▶ [Job]:
Return every line of the material that contains the string "option", matching case exactly.

▶ [Working data]:
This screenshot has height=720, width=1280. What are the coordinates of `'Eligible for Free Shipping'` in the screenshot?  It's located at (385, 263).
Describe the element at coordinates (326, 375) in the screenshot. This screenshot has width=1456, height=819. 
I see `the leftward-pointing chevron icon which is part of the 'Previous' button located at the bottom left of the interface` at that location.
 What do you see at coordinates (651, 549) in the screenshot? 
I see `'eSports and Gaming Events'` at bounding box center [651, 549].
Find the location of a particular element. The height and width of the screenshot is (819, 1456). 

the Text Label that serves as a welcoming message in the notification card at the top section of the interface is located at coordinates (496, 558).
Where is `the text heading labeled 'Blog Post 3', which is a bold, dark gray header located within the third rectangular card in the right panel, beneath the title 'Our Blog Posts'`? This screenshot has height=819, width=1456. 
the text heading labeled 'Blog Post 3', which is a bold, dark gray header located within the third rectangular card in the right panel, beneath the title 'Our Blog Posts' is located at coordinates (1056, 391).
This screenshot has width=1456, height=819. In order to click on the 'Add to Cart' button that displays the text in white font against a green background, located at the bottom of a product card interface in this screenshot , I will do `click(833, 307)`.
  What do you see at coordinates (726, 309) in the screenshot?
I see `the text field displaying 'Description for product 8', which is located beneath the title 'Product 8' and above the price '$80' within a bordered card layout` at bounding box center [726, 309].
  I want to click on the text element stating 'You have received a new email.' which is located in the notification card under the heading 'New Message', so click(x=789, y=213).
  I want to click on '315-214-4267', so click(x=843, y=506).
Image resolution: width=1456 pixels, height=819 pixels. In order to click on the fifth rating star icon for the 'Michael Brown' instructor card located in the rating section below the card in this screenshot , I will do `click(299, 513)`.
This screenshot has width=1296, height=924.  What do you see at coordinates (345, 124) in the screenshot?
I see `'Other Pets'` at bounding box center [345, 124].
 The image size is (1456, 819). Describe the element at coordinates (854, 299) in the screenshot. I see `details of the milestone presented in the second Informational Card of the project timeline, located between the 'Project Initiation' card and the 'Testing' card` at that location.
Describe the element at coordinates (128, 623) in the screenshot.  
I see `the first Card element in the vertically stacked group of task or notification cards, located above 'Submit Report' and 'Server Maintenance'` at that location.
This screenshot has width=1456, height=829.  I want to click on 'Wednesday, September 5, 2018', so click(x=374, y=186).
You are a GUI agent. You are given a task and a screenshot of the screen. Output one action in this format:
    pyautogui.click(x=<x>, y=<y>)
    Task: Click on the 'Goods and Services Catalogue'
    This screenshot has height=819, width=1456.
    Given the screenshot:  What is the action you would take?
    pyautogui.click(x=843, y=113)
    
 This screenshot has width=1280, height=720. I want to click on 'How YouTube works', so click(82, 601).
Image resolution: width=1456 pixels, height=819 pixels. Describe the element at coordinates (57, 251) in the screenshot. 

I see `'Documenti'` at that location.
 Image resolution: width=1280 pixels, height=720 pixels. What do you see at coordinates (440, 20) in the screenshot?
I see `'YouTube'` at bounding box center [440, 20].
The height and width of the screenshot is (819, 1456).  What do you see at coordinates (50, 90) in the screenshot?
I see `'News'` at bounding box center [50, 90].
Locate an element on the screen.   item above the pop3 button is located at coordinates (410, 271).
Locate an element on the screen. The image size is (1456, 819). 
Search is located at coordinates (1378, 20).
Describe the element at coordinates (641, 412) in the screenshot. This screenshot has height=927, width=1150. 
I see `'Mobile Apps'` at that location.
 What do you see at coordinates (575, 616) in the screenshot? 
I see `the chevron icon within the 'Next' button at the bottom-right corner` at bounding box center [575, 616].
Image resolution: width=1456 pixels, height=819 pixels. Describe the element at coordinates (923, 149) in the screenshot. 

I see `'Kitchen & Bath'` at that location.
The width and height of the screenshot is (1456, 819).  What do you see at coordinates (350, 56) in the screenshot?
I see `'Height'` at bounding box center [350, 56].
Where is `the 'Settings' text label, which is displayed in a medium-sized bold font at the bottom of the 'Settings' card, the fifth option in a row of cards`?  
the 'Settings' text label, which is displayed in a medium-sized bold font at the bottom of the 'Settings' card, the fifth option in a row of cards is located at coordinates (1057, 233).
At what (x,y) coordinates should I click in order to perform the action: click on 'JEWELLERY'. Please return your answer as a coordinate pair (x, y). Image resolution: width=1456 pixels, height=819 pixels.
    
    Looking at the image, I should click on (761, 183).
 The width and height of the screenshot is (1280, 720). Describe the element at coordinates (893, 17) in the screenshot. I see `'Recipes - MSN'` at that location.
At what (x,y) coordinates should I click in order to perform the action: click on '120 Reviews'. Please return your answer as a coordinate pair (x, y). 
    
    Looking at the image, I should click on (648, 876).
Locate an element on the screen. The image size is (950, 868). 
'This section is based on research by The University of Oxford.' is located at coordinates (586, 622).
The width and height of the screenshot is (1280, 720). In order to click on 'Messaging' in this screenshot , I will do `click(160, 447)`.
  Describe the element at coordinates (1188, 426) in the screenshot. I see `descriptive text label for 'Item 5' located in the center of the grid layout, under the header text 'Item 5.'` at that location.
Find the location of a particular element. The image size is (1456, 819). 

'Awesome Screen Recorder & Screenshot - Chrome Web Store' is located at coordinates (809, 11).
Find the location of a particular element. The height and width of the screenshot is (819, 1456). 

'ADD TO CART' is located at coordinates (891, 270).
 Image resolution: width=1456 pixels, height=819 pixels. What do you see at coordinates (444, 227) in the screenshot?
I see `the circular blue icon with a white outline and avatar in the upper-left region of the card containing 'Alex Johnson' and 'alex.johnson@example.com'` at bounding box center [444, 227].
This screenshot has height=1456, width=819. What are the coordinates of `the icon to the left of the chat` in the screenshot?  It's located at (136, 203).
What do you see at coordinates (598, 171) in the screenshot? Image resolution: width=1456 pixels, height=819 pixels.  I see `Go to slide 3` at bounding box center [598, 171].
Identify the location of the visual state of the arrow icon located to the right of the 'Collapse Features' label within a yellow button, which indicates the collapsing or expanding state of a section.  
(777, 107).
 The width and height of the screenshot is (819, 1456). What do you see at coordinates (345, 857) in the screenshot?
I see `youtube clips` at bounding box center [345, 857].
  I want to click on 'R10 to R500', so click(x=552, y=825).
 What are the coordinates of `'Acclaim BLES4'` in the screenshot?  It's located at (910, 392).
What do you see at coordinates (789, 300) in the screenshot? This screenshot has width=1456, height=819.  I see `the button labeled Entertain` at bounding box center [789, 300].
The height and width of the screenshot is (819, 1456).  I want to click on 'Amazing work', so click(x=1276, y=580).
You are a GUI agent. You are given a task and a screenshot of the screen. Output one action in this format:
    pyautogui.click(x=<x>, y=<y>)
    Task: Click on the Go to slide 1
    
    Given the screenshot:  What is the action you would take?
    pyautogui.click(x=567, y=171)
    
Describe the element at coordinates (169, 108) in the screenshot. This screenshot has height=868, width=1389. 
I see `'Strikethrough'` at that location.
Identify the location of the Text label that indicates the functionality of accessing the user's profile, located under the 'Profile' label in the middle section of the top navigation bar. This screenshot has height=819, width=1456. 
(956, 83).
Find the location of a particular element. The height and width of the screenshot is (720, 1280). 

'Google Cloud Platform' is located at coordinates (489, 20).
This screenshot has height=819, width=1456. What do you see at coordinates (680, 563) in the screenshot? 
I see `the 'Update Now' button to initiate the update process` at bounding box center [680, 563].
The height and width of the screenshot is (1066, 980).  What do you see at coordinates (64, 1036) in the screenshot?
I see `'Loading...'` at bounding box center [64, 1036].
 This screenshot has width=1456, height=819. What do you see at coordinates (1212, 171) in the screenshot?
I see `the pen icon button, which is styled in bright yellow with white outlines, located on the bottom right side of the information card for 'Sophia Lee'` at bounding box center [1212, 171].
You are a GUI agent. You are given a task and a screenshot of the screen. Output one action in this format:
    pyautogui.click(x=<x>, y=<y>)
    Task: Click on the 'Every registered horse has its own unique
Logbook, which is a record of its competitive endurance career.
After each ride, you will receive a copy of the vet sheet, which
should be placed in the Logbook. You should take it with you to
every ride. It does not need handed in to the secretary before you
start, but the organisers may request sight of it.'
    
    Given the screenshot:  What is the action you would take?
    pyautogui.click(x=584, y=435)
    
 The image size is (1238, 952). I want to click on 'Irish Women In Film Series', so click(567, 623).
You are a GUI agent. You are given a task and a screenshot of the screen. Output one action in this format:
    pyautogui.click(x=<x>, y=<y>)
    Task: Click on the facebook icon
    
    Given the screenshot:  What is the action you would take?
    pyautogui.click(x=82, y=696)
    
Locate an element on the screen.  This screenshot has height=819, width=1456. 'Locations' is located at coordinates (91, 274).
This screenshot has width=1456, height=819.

▶ [Answer in full]:
Where is `the 'Settings' text label, which is displayed in a medium-sized bold font at the bottom of the 'Settings' card, the fifth option in a row of cards`?  
the 'Settings' text label, which is displayed in a medium-sized bold font at the bottom of the 'Settings' card, the fifth option in a row of cards is located at coordinates (1057, 233).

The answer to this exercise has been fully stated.